Posisi tangan :Untuk dapat memainkan gamelan secara baik tentunya memegang panggul harus diperhatikan. Posisi tangan yang benar untuk memainkan instrument berbilah adalah tangkai panggul dipegang oleh tangan kanan dengan ibu jari berada sejajar dengan tangkai panggul bagian lebarnya, sedangkan keempat jari lainnya posisi terlipat (lihat gambar). Sedangkan untuk memainkan instrument berpencon posisi tangan mengikuti arah panggul, sedangkan telunjuk tanpa dilipat. Begitu juga pada instrument lainnya.

 Menutup/tatekep :Barungan Gong Kebyar merupakan seperangkat gamelan yang memiliki instrumentasi yang sangat banyak.
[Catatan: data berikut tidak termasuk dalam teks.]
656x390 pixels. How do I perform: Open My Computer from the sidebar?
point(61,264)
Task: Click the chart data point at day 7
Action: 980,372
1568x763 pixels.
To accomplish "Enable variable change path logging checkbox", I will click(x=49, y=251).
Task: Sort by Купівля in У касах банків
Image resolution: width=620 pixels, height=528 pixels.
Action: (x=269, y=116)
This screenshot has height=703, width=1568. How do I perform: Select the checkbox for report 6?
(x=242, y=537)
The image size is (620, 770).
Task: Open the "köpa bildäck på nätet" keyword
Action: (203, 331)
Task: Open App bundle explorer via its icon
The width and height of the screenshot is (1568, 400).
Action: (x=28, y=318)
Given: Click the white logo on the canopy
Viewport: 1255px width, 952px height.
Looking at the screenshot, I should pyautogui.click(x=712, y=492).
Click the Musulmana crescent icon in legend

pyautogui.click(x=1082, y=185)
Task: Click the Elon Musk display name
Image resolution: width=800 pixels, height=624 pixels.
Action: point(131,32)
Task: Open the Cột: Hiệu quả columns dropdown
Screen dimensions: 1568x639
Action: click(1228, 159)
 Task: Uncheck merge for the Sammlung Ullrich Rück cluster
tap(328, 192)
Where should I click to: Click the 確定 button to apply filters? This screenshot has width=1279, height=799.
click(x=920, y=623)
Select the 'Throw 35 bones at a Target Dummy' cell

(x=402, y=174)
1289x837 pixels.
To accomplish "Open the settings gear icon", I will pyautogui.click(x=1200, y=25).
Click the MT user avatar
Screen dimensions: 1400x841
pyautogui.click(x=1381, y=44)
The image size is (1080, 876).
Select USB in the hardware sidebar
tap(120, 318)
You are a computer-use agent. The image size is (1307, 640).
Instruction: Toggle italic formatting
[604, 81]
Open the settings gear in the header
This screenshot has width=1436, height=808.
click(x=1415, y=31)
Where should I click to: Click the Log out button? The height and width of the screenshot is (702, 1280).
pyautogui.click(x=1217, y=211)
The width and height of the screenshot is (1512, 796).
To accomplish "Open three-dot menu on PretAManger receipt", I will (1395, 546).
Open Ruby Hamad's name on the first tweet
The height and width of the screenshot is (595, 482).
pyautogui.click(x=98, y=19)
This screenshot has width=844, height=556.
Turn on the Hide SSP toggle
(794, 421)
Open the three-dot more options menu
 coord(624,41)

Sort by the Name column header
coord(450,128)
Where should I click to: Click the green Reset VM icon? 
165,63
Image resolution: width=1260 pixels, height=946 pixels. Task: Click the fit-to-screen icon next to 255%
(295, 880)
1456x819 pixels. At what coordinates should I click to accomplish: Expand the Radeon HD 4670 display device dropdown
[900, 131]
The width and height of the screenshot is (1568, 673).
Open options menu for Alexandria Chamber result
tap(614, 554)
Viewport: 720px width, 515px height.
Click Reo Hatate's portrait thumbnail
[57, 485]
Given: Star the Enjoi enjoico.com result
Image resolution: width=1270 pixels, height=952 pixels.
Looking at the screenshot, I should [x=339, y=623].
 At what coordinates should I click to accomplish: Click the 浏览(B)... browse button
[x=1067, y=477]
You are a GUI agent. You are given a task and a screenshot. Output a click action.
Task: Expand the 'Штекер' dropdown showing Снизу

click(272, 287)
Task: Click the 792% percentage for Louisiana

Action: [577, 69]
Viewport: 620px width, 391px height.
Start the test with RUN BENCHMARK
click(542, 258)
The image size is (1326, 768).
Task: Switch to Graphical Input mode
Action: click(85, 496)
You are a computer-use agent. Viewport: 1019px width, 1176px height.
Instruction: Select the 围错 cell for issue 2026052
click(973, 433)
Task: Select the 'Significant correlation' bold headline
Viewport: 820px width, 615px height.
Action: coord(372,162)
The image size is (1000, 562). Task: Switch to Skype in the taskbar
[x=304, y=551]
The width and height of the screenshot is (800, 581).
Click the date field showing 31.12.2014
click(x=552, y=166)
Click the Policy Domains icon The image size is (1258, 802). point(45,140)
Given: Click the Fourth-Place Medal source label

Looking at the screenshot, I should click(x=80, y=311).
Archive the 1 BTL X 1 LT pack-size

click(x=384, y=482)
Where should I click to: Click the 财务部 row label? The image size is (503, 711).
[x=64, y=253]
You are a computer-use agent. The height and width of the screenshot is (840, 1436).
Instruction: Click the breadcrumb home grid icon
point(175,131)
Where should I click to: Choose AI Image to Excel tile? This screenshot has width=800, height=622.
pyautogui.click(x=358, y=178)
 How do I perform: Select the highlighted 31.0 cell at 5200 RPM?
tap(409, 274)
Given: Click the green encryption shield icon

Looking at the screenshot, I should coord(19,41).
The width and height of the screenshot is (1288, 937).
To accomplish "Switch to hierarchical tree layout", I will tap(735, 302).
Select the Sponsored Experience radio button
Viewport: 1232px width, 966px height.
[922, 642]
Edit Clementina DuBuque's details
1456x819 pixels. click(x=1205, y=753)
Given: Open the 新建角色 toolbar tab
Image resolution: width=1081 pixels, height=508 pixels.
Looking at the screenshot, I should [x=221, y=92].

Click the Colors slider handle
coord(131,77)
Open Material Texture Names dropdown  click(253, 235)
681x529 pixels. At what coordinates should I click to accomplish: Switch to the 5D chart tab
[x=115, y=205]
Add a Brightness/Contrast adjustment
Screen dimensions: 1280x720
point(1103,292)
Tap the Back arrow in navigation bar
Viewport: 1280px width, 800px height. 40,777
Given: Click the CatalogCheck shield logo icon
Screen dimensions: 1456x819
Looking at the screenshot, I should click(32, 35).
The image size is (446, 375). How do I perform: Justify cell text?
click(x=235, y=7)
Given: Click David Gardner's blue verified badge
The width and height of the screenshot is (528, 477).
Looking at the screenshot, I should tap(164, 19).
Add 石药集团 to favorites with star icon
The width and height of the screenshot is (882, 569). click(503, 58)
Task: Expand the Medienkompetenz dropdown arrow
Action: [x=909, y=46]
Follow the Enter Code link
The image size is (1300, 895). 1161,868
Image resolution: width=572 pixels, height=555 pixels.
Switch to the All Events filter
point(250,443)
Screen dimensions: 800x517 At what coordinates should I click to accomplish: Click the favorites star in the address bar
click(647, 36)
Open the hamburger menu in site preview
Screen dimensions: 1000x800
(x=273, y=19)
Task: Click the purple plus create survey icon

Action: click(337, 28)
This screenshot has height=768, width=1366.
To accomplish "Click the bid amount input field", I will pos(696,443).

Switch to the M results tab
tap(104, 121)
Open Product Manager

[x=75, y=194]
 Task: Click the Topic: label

Hampir 30-40 buah instrument yang sebagian besar merupakan instrument perkusif(dipukul). Tehnik-teknik tersebut menyebabkan setiap kelompok instrument memiliki bunyi dan warna nada yang berlainan. Instrumen-instrumen Gong Kebyar yang dimainkan secara dipukul baik memakai tangan maupun memakai alat pemukul/panggul dalam gamelan Bali lazim disebut gagebug.

Filed under: Tak Berkategori

Comments are closed.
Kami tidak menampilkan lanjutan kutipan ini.